A : "I need for you to be more open with me or I'm going to be unhappy."

R : "I'm not good at that sort of thing, and I don't think it's a problem."

A : "Well you do realize that communication problems are the main issue behind most failed relationships, right?  I mean, everyone knows that."

R : "..........Yeah."

A : "WELL?  Are you going to work on this then?"

R : "OH.............  Um, ok."


Goddamn it, Robert.  You could be so good at being a boyfriend if you'd just try.  He really does care about me as much as he's capable of, but he's just so emotionally vacant that it doesn't amount to a whole lot.  He sometimes admits to his complete numbness to any sort of emotion, and he says that he sometimes wishes he could change it, but then he never tries.  I love him so much and them hate him at the same time for not returning the feeling.  I've decided that it might be a college/living in Ohio-based rut that he's in, so I'll deal with him being distant until he graduates in six months, but that when we move back, he has a year to fix this or I'll have to move on.  I hate that it's like this, but it's true.  I'm going to warn him of this tonight.
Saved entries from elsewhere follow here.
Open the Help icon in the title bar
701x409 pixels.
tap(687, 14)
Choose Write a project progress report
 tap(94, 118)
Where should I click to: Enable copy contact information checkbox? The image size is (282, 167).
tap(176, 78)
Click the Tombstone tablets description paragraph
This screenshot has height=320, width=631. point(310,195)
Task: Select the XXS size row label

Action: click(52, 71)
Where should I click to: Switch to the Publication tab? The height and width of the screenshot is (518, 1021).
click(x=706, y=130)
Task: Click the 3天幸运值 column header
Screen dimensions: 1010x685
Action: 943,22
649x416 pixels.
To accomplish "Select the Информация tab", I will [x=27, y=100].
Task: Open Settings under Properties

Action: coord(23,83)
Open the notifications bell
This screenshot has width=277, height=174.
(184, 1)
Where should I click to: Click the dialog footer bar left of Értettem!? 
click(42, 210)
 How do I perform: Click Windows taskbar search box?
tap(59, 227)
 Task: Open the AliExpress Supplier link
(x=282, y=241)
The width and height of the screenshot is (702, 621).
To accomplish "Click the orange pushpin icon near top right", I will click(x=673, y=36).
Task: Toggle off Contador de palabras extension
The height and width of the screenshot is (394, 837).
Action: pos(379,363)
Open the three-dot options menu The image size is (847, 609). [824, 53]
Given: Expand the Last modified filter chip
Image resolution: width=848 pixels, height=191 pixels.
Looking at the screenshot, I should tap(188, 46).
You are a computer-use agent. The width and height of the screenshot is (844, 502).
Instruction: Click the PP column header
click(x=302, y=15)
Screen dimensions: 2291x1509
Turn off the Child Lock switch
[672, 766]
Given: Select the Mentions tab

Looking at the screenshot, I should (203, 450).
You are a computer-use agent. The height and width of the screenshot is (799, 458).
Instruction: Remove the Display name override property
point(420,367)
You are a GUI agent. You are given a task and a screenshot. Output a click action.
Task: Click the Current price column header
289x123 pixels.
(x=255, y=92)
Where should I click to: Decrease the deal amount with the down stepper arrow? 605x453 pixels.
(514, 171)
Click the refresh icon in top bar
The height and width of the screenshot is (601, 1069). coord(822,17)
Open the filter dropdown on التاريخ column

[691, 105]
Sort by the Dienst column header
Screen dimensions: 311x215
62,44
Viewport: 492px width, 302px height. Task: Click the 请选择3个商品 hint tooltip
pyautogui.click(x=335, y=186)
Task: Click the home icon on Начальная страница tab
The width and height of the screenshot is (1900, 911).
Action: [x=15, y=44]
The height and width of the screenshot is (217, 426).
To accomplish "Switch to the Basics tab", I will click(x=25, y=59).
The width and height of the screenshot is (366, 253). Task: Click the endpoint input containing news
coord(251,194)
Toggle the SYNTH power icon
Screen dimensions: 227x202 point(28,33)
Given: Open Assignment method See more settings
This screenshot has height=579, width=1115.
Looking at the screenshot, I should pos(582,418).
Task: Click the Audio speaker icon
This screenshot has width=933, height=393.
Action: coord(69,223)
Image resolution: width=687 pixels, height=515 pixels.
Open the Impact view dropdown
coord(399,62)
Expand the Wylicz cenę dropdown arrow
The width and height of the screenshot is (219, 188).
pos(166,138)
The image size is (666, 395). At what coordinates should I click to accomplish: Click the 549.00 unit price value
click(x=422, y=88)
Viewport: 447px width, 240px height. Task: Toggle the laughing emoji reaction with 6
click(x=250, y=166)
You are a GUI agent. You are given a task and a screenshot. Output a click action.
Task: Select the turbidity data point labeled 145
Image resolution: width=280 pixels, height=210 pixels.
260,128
I'm fully convinced that personality-wise, I could never find someone who I can get along with so perfectly, but if he can't deliver the rest of what I need, I'm going to have to cut my losses and move on to a slightly less compatible person who appreciates me in order to avoid an unending cycle of depression.

I really hate this so much, why can't he just have feelings like every other person I've ever met?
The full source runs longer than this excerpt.